What I saw is what I just told you. The bombs were exploding near the house because we could hear it. Some of them injured some people badly. My parents were not killed. My father took part in several protests in the capital. He studied at San Carlos University and it was very damaged by the Army, so that was a constant fear we had. He fought in favor of the university.

Has this affected me or my family? Of course. I still suffer from insomnia, I can’t sleep well. It’s had a psychological impact because we were constantly expecting the Army attacks which happened several times at night, so there was constant activity at night that wouldn’t let us sleep well, and even now I can’t sleep well.

I’m studying Law at the university and what happened influenced me to study this, because I know that the politics, the laws were the cause of the conflict. The law was unfair, it still is now, but then it was even worse. The politicians used their power to repress the town and control the whole country. That was what motivated me to choose a career that was related to society. My society, the one in which I live, and the people who have many sequelae from the war as we can see now in the violence that happens in our cities, mainly in the capital which is where many people join maras (gangs).
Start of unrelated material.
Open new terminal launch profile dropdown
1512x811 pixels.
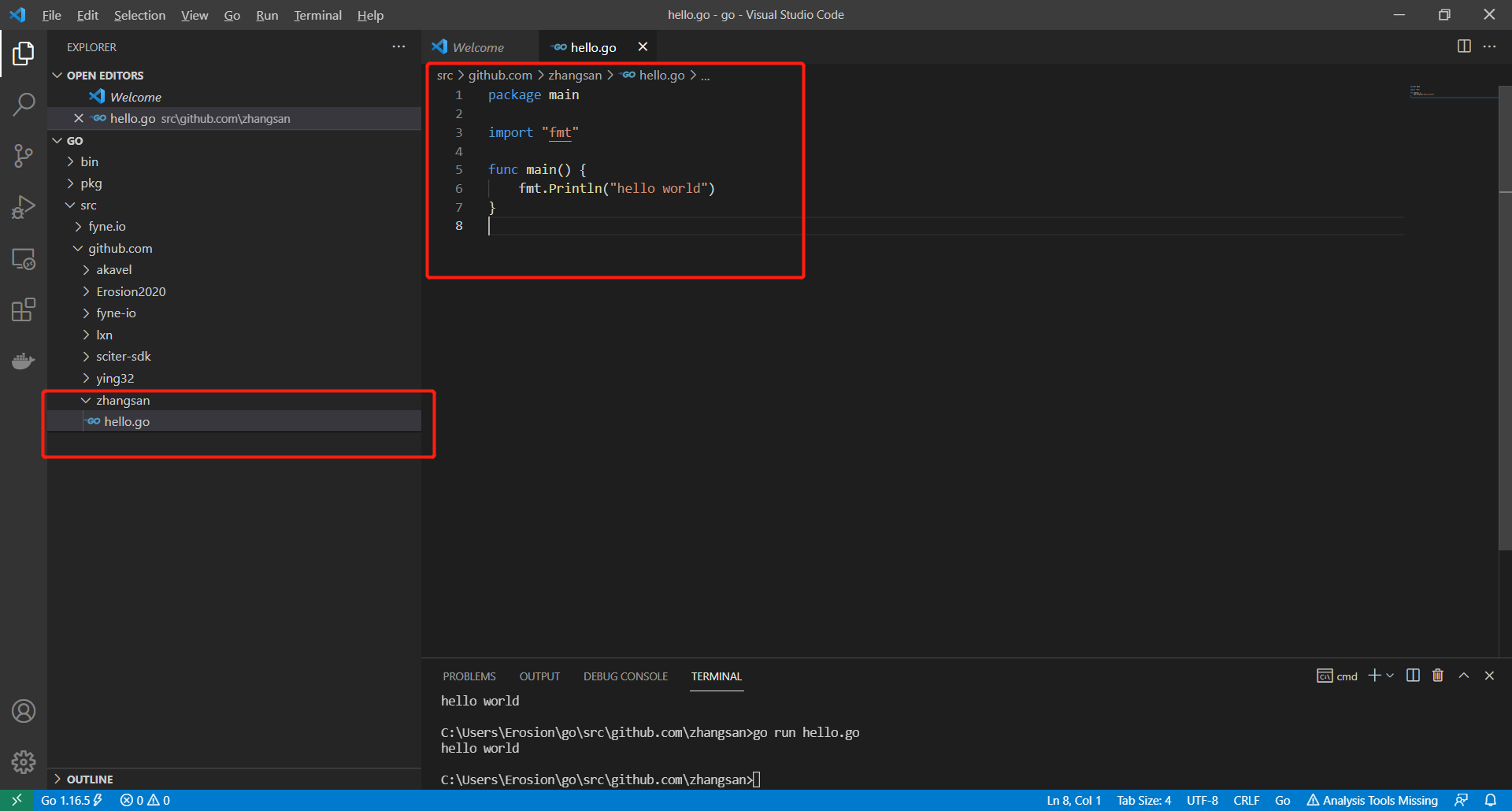point(1390,676)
That delinquency was caused because of the violence that the people suffered because many of the young people that live in the maras actually are orphans from the war.
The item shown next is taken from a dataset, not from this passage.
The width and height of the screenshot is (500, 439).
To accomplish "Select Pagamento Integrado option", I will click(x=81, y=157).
I can tell this story and I hope that it will help other people to understand. The constant fear has affected us directly, but indirectly too, since there wasn’t a lot of commerce between the towns because it was very dangerous to go from one town to another since the Army was on the road and they would take people or torture them. It was really hard because several of my neighbors were tortured or mutilated.

When I have children, because I don’t have them yet, I will tell them the history of how things happened because they will be the ones, when we die, that will continue in this country and it depends on them that this country changes. So, if they have a knowledge of what happened in our country, they’ll have a social conscience to change that history, to prevent it from happening again and to put an end to the sequelae. And mostly, in regards to the children that my friends have or that I’ll have someday, the main thing is to educate them without violence because when a parent is violent with their kids, he’s teaching them about violence and placing the seeds for violence again in them. This is all I have to say. Thanks for this time.